# Input:
<<<<

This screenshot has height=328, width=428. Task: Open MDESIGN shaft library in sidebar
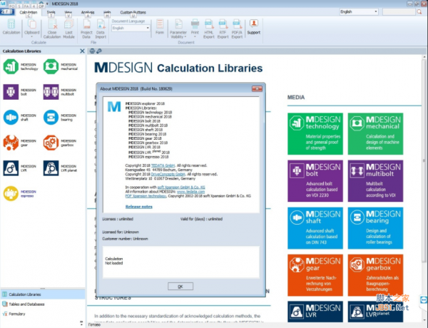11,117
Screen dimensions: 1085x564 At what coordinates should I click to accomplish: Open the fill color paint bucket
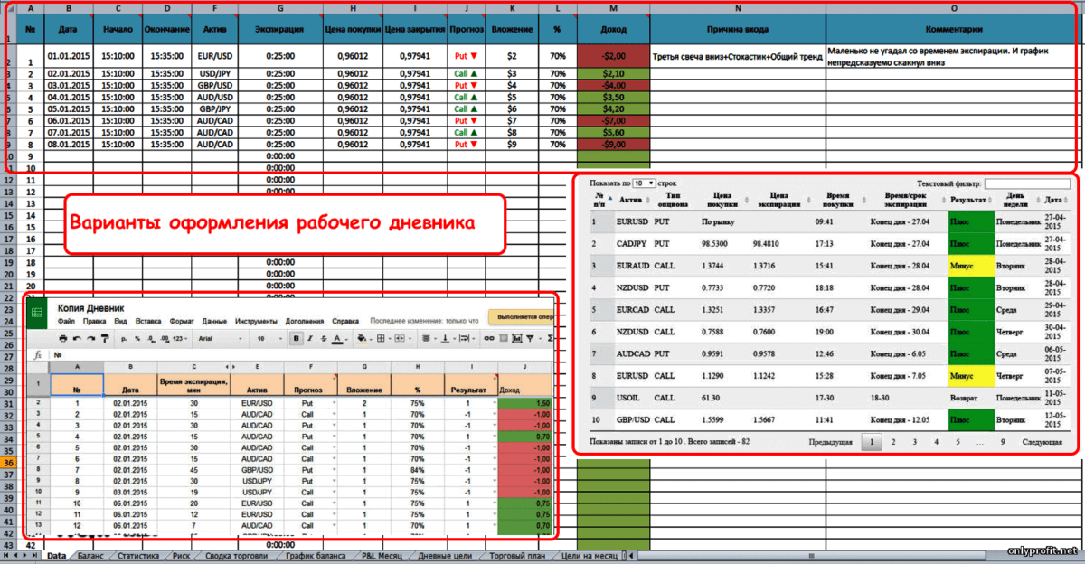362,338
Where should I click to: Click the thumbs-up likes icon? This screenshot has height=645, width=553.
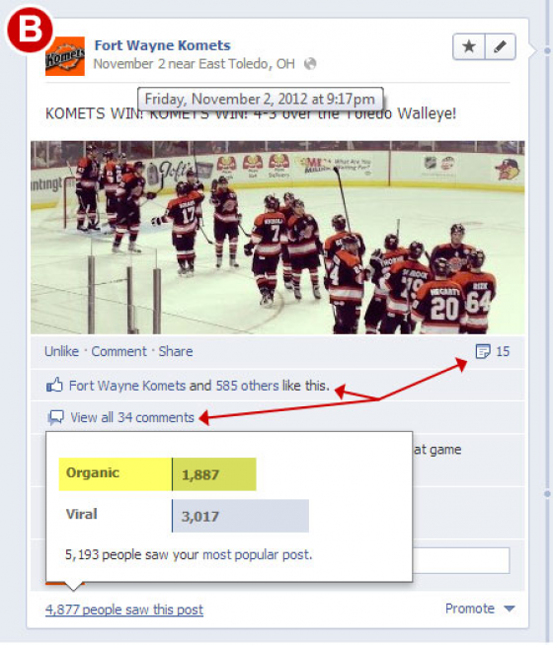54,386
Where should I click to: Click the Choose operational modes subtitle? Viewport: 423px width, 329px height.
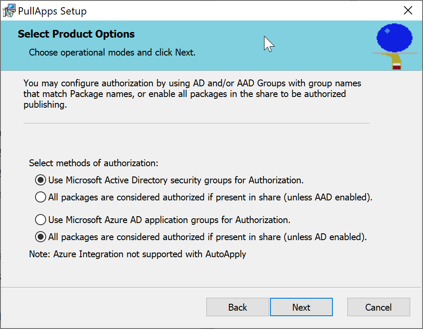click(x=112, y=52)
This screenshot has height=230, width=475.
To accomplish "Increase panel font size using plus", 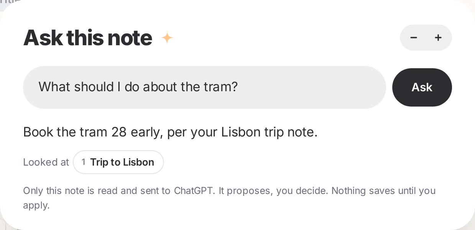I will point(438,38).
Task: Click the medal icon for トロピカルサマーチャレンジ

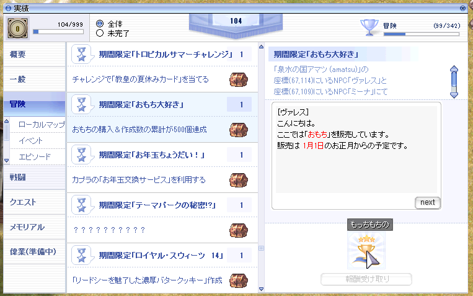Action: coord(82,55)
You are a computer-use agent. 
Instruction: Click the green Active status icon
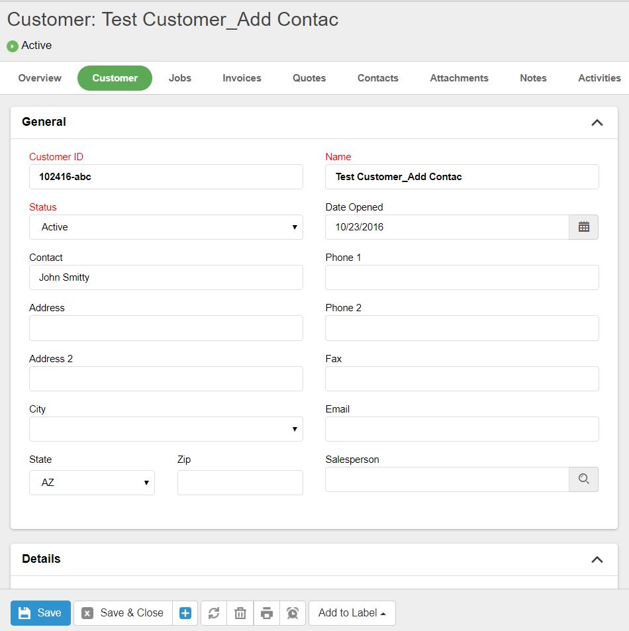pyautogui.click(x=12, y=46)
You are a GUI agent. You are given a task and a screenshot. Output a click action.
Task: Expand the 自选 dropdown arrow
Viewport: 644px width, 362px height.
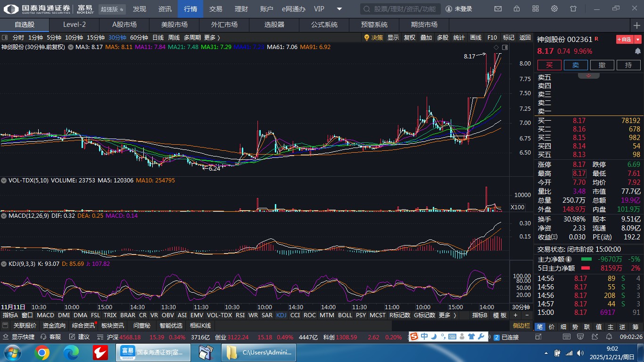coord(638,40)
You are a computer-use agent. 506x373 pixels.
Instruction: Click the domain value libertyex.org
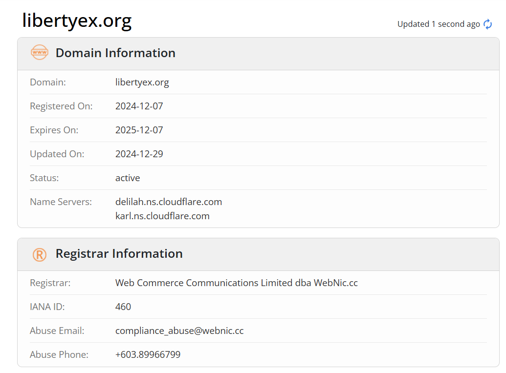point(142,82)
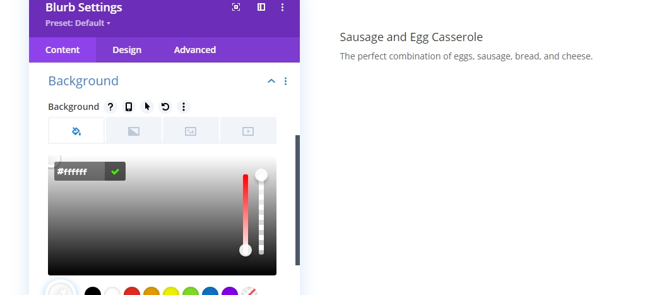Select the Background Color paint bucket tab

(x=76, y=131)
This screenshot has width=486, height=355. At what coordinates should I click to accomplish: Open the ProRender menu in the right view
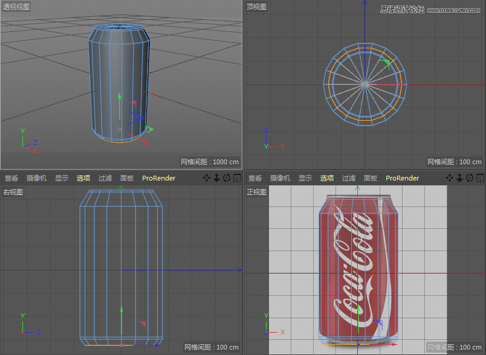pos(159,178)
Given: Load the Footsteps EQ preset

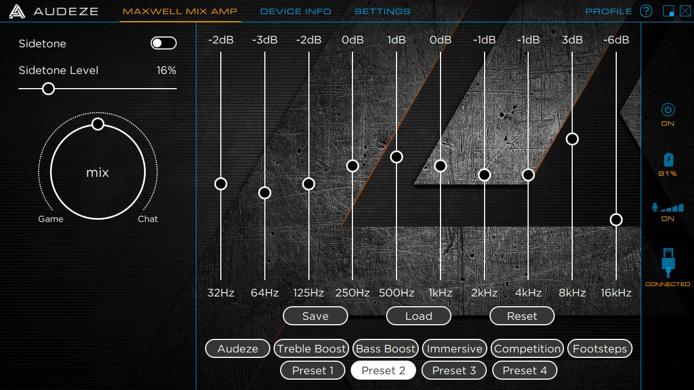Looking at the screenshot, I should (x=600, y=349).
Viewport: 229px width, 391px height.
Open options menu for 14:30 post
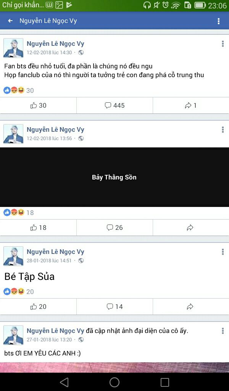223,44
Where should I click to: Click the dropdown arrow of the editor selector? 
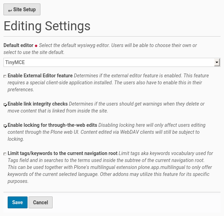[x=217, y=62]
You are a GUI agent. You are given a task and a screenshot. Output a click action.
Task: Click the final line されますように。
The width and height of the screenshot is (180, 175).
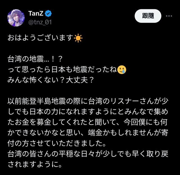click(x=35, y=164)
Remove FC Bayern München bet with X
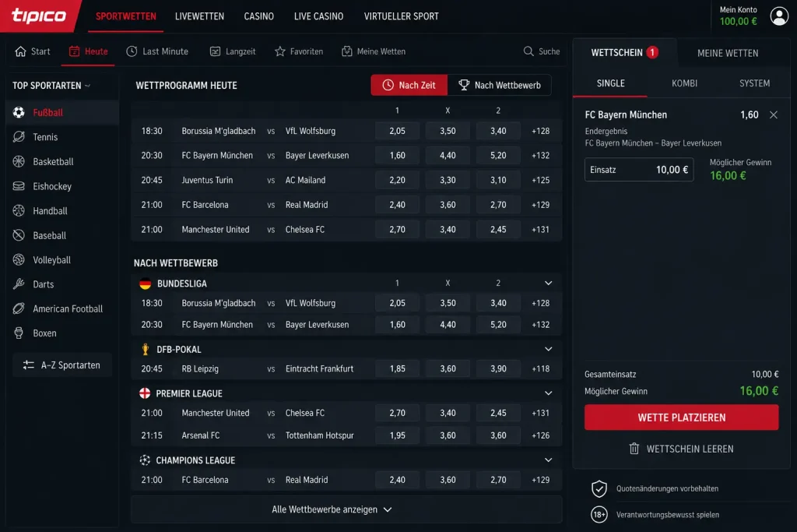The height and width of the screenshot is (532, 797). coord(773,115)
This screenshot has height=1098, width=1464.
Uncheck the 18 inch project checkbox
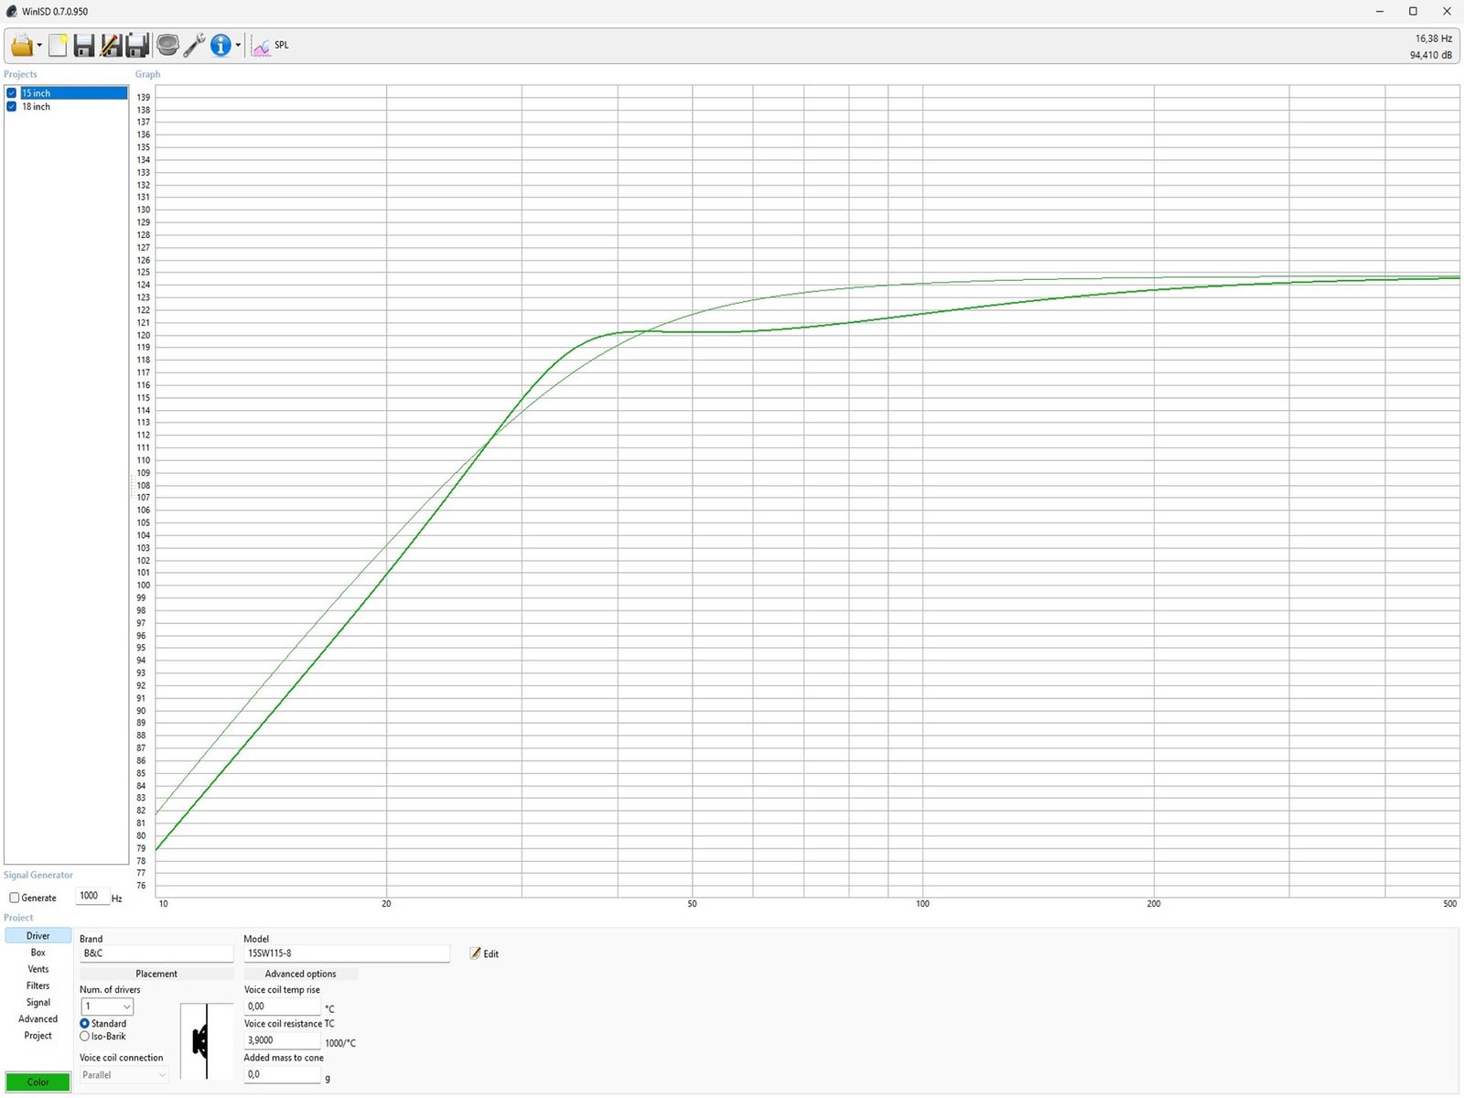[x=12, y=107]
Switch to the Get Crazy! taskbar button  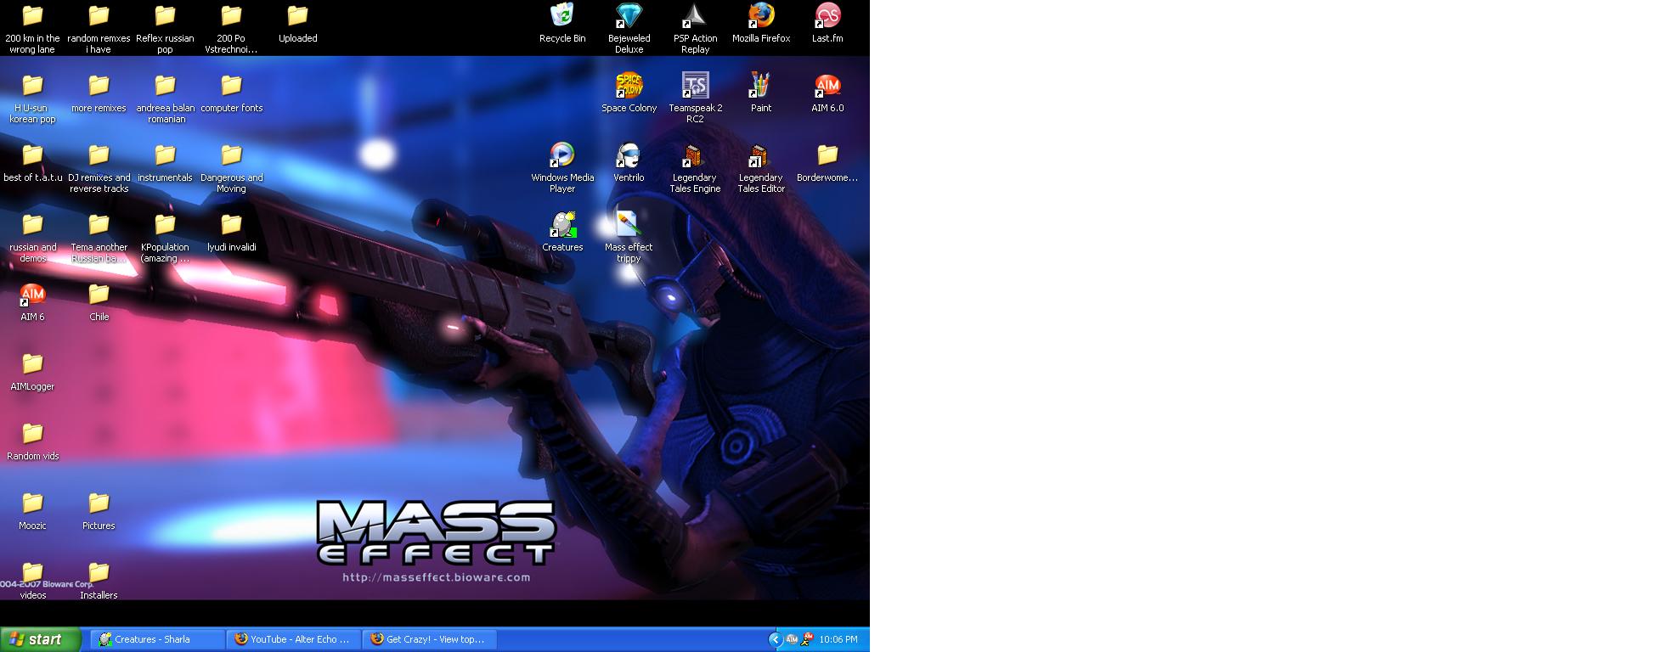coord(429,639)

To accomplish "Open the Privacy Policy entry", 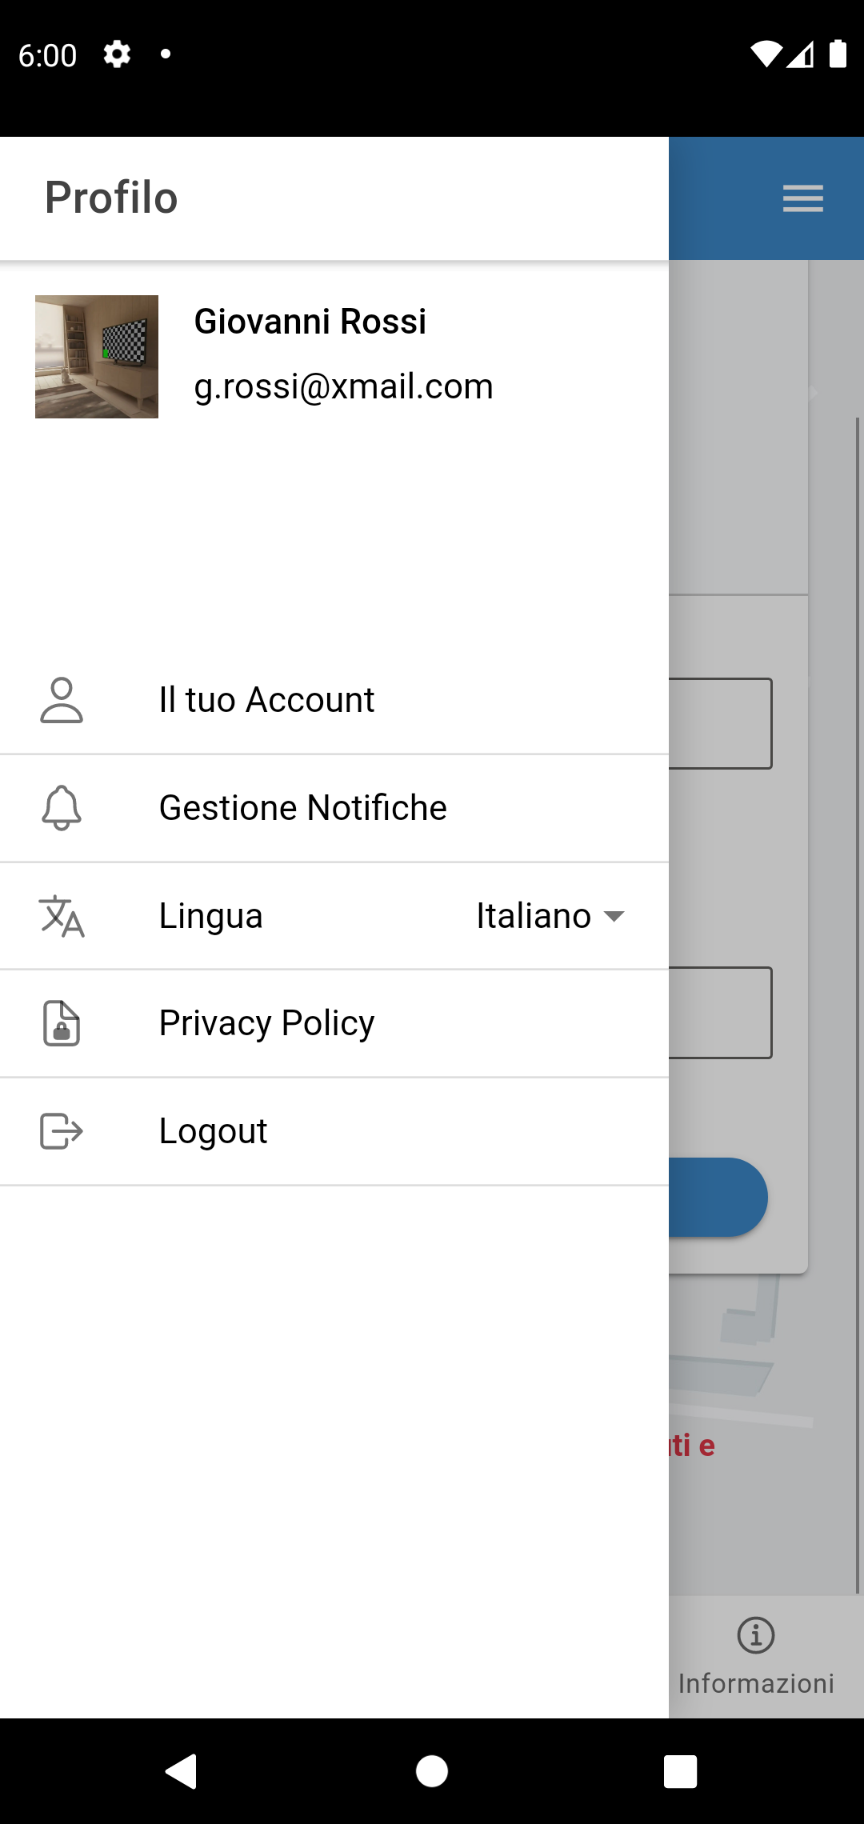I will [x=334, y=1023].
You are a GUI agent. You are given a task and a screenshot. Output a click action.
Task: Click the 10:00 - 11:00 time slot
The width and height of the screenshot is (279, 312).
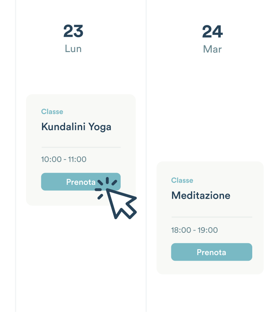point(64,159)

>>>>

# Work item:
Both boundary lines included, write out word for word only the lines above from the one containing "Where should I click to: Click the thumbs-up" to the one containing "This screenshot has height=230, width=475.", leaving out any pictures.

# Solution to the problem:
Where should I click to: Click the thumbs-up likes icon? This screenshot has height=645, width=553.
54,386
Where should I click to: Click the Choose operational modes subtitle? Viewport: 423px width, 329px height.
click(x=112, y=52)
This screenshot has height=230, width=475.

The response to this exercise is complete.